- Turkish ultrafast delivery firm Getir has launched its 10-minute grocery delivery service in New York City about a month after making its U.S. debut in Chicago, according to an emailed press release this week.
- The initial coverage area in the city includes Manhattan, Brooklyn and parts of Queens, with more areas expected in the coming weeks. For the Big Apple launch, Getir is waiving its $1.95 delivery fee for customers’ first five orders. Orders have a $10 minimum.
- By the end of the year, Getir plans to debut in Boston as it looks to stake its ground in the fiercely competitive instant needs delivery space in the U.S.
Founded in 2015, Turkey-based Getir is aiming to use its experience as a pioneer in instant delivery as it goes up against a growing number of quick-commerce competitors in the U.S.
Getir relies on couriers on e-bikes and e-scooters to deliver orders from its dark stores, which each hold around 2,000 items. Its e-commerce operations run between 8 a.m. and midnight, according to the press release.
Getir’s arrival in the U.S. marks its ninth country where it operates. The company has been expanding globally this year, debuting or growing its service in the U.K., the Netherlands, Germany, France, Spain, Portugal and Italy. Fueling that expansion is the more than $1.1 billion Geir raised during 2021, placing its valuation at $7.7 billion.
Compared to its competitors in the U.S., Getir has some of the heftiest capital behind it. Gopuff, which launched its 30-minute delivery service in New York City in October, has raised $3.4 billion and is valued at $15 billion, while Germany-bases startup Gorillas, which brought 10-minute service to the city in May, has raised $1.3 billion and is valued at $3 billion, according to Coresight Research.

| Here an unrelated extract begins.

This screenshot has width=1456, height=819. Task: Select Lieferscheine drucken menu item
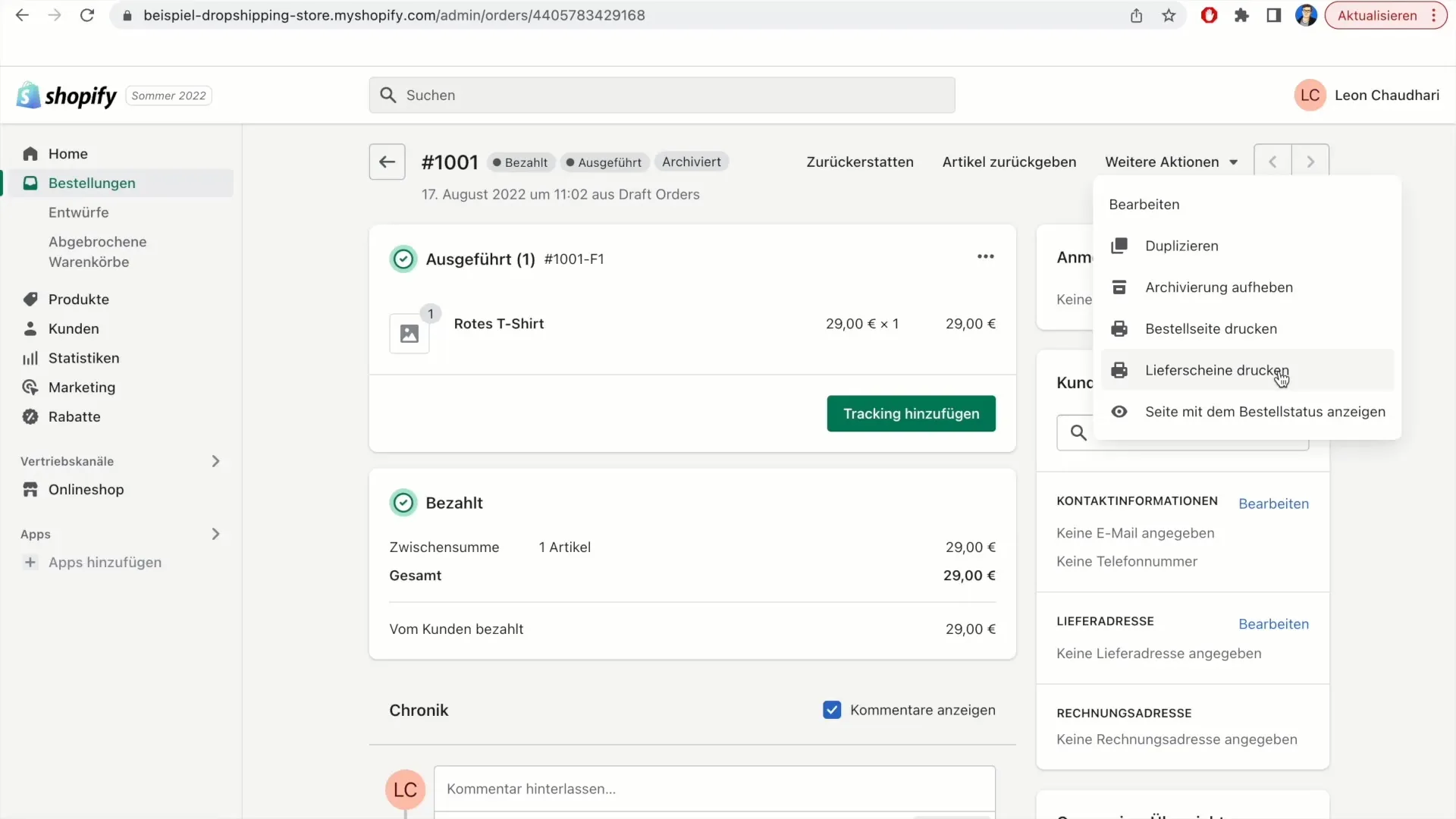(1217, 370)
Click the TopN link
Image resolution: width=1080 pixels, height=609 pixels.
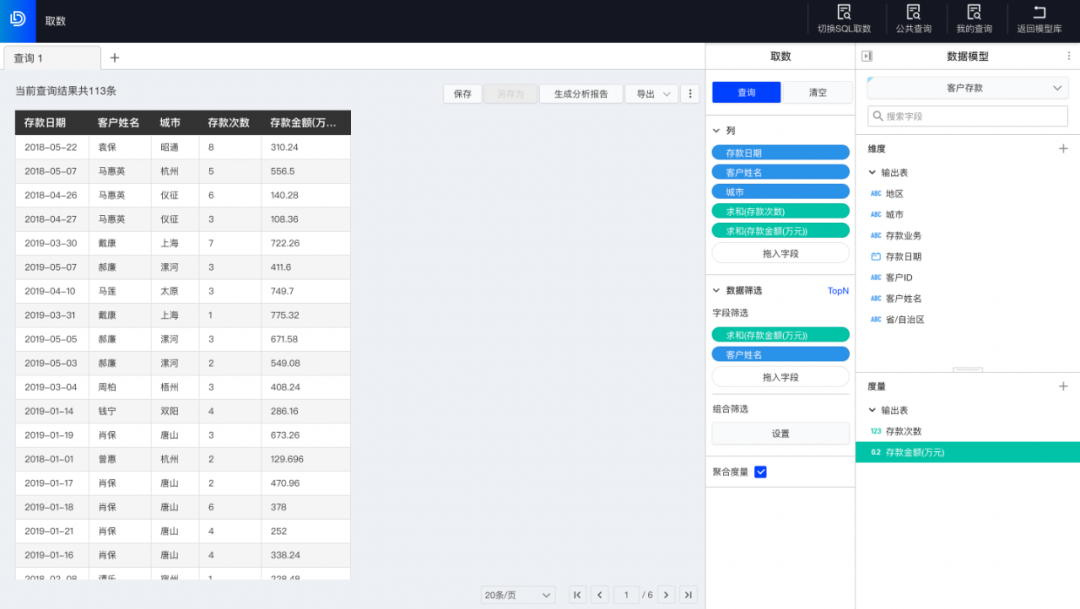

The list of instant delivery players in the U.S. has grown quickly, ratcheting up the pressure in the capital-intensive space. 1520, which delivered groceries in New York and Chicago, reportedly just went out of business, while earlier this week DoorDash announced is entry via its DashMart online convenience brand, beginning in New York City's Chelsea neighborhood.
The quick-commerce retail space, which Coresight projected will generate between $20 billion to $25 billion in U.S. retail sales this year, will likely see further consolidation. In addition, grocery chains are starting to roll out their own 30-minute convenience services with Instacart. DoorDash is also positioning to offer rapid delivery for retailers using its DashMart dark store model.